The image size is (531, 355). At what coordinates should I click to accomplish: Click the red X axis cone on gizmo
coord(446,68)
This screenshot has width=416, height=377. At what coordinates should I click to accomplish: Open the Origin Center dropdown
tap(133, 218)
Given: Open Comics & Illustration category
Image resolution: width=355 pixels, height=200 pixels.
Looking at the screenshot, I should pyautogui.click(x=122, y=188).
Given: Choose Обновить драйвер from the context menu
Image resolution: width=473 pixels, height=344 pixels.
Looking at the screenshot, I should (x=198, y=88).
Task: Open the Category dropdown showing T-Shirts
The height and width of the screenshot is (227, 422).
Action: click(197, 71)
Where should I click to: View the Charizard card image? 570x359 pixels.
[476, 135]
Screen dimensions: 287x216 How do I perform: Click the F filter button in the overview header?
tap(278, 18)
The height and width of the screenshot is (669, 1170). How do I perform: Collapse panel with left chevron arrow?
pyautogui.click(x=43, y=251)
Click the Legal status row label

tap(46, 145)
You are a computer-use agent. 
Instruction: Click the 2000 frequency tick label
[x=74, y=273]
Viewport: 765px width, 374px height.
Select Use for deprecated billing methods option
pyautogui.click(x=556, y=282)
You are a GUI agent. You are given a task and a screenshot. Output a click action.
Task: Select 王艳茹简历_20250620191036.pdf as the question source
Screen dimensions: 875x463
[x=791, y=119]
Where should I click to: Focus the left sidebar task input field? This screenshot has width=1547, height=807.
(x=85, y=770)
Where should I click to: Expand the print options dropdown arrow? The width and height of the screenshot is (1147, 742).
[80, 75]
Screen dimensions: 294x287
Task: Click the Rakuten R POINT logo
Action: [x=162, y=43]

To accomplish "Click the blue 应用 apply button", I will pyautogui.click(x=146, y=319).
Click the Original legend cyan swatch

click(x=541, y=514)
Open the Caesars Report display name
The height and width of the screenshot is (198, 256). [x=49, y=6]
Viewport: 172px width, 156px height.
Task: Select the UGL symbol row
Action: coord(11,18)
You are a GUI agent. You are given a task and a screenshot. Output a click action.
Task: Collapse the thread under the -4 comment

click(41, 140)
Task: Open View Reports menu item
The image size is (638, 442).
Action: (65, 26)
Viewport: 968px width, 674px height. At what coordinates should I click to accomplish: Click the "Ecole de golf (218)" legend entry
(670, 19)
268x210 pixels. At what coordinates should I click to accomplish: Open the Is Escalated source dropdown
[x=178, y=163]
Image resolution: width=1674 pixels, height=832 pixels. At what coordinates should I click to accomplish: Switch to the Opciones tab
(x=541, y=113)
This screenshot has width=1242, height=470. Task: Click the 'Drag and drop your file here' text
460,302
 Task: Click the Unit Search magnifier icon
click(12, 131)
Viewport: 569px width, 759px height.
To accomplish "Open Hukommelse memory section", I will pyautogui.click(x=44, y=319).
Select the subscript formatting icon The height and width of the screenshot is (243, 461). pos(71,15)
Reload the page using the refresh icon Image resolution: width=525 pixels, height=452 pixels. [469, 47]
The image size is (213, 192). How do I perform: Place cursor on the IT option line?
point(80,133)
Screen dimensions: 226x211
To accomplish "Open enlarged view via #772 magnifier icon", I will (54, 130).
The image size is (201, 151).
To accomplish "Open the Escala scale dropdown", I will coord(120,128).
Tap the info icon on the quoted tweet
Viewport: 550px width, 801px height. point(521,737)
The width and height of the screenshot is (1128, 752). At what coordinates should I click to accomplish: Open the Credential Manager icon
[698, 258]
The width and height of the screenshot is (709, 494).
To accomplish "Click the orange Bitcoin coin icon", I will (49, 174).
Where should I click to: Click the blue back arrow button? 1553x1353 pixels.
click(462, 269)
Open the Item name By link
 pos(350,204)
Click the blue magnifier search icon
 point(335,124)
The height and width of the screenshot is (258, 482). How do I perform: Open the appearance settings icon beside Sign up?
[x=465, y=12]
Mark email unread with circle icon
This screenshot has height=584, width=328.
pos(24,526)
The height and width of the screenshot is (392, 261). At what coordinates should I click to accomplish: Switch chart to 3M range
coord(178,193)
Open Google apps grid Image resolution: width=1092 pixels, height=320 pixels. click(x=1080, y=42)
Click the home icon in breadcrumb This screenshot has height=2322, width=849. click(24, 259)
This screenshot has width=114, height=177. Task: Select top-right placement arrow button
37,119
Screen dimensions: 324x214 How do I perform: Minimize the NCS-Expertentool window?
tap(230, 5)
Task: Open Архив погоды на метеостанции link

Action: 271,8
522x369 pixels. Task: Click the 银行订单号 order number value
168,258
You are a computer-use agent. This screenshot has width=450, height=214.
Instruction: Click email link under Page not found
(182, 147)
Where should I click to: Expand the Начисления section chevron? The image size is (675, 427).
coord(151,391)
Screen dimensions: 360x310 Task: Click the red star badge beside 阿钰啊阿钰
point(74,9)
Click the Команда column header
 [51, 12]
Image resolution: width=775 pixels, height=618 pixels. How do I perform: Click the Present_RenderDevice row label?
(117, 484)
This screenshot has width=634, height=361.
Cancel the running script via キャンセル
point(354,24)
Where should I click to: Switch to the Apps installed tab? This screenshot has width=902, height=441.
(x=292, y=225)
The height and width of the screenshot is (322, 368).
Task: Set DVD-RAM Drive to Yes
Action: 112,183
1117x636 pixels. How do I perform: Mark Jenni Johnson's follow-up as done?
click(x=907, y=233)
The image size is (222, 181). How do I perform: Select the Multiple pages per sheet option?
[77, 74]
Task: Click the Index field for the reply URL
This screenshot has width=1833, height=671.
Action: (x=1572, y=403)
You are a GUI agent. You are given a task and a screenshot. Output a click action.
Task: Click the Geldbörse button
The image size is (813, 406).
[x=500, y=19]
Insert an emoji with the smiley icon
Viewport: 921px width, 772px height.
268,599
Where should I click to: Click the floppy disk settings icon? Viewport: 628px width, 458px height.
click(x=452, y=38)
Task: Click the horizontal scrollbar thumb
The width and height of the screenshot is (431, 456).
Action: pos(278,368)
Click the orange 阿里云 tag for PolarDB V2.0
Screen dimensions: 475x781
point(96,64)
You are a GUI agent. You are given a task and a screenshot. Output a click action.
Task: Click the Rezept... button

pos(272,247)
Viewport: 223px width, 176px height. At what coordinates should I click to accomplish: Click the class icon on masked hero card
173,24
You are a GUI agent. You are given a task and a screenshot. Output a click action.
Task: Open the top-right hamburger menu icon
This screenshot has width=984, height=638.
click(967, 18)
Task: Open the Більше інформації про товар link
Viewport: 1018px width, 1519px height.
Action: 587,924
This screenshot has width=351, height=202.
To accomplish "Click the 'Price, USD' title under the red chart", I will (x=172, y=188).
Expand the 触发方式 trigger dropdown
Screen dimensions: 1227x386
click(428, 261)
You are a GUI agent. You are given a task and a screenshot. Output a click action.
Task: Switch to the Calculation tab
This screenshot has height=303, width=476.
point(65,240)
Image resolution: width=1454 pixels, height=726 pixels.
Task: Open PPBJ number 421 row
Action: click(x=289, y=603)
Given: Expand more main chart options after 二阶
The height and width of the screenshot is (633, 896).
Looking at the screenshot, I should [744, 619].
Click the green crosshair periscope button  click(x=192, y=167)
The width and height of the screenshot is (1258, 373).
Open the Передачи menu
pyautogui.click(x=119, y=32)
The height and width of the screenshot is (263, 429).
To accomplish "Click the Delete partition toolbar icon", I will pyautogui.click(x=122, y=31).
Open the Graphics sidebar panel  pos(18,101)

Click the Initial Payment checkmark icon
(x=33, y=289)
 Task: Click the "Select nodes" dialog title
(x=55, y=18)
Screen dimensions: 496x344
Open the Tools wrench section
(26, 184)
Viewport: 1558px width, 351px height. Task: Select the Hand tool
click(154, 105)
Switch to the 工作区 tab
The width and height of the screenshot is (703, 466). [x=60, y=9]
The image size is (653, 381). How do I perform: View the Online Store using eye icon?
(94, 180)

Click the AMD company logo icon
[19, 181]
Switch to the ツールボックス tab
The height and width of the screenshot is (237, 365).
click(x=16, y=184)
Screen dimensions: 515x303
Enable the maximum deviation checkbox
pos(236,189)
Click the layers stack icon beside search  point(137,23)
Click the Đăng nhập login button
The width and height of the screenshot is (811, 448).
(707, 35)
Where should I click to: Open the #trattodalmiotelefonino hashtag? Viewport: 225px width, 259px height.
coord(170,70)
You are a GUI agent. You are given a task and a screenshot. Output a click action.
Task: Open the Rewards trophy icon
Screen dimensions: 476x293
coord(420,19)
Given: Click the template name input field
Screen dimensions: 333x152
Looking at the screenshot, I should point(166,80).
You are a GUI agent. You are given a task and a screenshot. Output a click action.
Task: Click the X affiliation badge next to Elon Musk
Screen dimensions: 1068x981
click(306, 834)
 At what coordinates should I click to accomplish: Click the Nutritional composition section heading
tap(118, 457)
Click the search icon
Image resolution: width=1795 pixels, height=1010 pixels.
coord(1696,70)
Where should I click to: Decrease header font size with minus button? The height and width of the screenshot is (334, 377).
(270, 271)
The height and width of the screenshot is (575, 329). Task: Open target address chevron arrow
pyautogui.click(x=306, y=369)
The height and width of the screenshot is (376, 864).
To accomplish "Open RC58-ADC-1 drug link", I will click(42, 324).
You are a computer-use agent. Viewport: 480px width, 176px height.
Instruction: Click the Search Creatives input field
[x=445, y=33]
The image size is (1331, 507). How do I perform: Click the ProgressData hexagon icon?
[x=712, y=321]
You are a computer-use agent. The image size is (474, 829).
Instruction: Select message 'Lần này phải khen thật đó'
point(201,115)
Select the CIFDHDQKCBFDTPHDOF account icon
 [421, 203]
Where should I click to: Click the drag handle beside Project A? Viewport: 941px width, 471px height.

_Try it:_ Find the word "computer" in the entries, then copy out every line that has it.

_Result for this task:_
You are a computer-use agent. 
You are a computer-use agent. This screenshot has width=450, height=214.
You are a computer-use agent. Viewport: 480px width, 176px height.
You are a computer-use agent. The image size is (474, 829).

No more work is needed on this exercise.